*ASSIGNED TASK*. Transcribe everything in the passage on MCP connectors below, from "MCP matters because" down to "layer doing it.", word for word.
::: PASSAGE :::
MCP matters because it makes tools and data composable: a tool built once can be used by many models and agents, and a new agent can immediately use the whole ecosystem of existing tools. This is a big part of why agents got powerful so fast — the plumbing got standardised, so capabilities snap together. When you give an agent access to your systems today, MCP is increasingly the layer doing it.

The connector layer is an attack surface

New plumbing run through the whole house fast — and a survey finds a large share of the valves were never fitted with a lock.

This new layer is also a new place to get breached. MCP connectors expose real actions and data, and the rush to adopt them has left many deployed with weak or missing security — a large share of remote MCP servers have shipped with no authentication at all. So treat a connector like the door it is: authenticate it, scope what it exposes, keep it off the public internet unless it must be there, and inventory what you've connected. Powerful plumbing demands the basic locks.

MCP standardises how models reach tools and data, making the ecosystem composable. That same connector layer is a real attack surface — authenticate it, scope it, and inventory it.
::: MATERIAL PROVIDED :::
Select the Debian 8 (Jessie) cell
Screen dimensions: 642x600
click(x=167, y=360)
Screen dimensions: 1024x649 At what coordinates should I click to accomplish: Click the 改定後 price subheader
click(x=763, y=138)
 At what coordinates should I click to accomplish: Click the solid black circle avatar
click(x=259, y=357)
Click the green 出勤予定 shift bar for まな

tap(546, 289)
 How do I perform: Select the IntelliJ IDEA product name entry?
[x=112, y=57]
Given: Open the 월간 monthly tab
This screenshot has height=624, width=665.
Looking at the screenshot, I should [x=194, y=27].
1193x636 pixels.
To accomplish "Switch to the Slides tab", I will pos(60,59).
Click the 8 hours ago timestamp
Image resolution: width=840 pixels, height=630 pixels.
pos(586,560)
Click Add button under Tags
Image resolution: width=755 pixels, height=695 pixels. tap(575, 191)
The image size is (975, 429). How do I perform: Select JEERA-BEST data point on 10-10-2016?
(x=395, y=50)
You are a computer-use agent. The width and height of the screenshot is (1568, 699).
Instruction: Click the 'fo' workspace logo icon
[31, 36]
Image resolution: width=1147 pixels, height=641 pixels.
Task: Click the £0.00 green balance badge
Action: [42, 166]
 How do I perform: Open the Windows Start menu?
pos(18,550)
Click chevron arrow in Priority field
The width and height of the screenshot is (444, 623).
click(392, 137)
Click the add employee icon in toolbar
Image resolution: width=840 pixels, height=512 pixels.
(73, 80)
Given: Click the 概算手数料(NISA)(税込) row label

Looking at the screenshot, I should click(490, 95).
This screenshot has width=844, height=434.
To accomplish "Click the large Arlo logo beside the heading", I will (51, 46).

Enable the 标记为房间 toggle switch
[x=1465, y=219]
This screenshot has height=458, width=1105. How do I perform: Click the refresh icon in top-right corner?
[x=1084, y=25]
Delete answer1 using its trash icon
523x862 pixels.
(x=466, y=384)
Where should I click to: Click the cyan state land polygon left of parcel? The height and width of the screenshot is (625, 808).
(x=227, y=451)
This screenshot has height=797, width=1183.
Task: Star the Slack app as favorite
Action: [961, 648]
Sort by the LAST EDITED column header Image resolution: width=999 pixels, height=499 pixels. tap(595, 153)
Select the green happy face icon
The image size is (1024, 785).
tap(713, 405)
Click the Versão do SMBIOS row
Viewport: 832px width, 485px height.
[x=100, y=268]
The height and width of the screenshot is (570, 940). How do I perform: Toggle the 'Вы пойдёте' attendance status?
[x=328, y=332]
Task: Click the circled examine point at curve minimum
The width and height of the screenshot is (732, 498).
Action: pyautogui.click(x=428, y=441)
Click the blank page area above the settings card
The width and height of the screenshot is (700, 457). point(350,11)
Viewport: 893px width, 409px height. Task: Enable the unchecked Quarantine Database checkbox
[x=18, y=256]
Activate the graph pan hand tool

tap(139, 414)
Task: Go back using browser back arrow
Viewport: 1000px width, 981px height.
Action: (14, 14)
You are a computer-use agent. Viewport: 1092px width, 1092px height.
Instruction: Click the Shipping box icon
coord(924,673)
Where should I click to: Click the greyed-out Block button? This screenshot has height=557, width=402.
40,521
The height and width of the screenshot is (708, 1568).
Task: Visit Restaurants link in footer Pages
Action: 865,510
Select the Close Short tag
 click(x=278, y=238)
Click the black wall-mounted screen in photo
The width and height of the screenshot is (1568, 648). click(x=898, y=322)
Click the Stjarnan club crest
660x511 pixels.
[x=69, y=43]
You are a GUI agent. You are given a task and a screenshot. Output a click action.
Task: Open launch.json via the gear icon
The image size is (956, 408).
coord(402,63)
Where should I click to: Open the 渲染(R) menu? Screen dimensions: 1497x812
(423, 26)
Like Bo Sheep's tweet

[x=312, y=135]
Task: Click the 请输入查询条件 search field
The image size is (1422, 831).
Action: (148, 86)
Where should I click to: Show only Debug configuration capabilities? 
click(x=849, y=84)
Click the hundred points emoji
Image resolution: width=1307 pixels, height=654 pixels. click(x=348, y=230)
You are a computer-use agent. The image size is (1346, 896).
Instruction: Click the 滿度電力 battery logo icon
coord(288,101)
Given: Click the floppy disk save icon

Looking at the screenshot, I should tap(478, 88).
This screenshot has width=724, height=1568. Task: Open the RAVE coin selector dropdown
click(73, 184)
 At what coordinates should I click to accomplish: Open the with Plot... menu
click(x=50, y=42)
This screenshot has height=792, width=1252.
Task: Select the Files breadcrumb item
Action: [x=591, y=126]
:::
*ANSWER BOX*.
MCP matters because it makes tools and data composable: a tool built once can be used by many models and agents, and a new agent can immediately use the whole ecosystem of existing tools. This is a big part of why agents got powerful so fast — the plumbing got standardised, so capabilities snap together. When you give an agent access to your systems today, MCP is increasingly the layer doing it.